The first drops of rain fell with a hiss in the surrounding trees. Jean Patrick followed the tremble of the leaves. He was too tired to explain. “I just hope I feel better before I go.”

“Papa can give you a ride tomorrow.”

“To Cyangugu? It's the opposite direction.”

“No problem. Papa likes to drive in circles.”

The thought made Jean Patrick laugh, and once he laughed, he started to cough and could not stop. Tears brimmed in his eyes.

Daniel pulled one of his minty candies from his jacket pocket and smiled wickedly. “As many as you need, they are yours.” He tossed the mint to Jean Patrick.

“Ah!” Jean Patrick nudged him. “Success with your muzungu.”

There were footsteps behind them, and Jean Patrick moved aside to let the person pass.

“Excuse me,” the man said. “I was looking for a bathroom.” He fell into step beside them and pulled up the brim of his cap. Jean Patrick found himself staring into Roger's eyes. “You looked like someone who would know.”

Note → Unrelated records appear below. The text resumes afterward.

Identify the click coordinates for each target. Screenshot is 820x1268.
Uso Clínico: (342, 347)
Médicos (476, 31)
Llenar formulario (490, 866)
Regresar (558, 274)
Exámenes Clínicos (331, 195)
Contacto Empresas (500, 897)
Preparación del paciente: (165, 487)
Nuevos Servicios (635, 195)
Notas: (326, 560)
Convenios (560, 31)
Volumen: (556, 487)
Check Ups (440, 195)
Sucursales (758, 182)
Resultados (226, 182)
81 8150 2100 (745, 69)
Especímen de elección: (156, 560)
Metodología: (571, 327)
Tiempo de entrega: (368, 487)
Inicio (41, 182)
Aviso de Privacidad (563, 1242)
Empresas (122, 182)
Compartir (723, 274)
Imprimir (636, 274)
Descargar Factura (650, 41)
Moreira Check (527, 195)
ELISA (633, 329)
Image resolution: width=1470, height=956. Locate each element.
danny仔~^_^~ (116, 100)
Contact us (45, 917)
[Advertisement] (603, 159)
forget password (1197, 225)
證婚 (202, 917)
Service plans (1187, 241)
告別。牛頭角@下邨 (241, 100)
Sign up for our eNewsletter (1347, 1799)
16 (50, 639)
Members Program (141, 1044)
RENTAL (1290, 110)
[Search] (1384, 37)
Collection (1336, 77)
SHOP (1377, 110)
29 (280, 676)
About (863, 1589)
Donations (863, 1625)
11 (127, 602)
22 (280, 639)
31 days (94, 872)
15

Jean Patrick folded the candy wrapper into tiny squares. “Daniel,” he said, applying the same concentration to his tone that he had applied to the truck tire, “I'll show this guy where to go and then meet you in the room.”

“Why don't I come with you, huh?”

“Can you go and put water on for tea? I don't feel so well.”

Daniel showed Jean Patrick the mint on his tongue and trotted off toward the dorm. When he turned the corner, Jean Patrick gripped his brother. “Mistah Cool! What's your news?”

“My news is good. And you, Mr. Olympics?”

“As well. Wah! If I had passed you on the street, I would not have known you.” Roger's face was leaner, cut to the bone, the high cheeks and square jaw more pronounced. A scar divided his cheek like a boundary line sketched on a map.

“Good. That is what I wanted to hear from you.” Roger's eyes scanned the trees and the field, flitted to the horizon, came back to Jean Patrick. He pulled down his cap and began walking. “Come. You're supposed to be showing me where I can relieve myself.”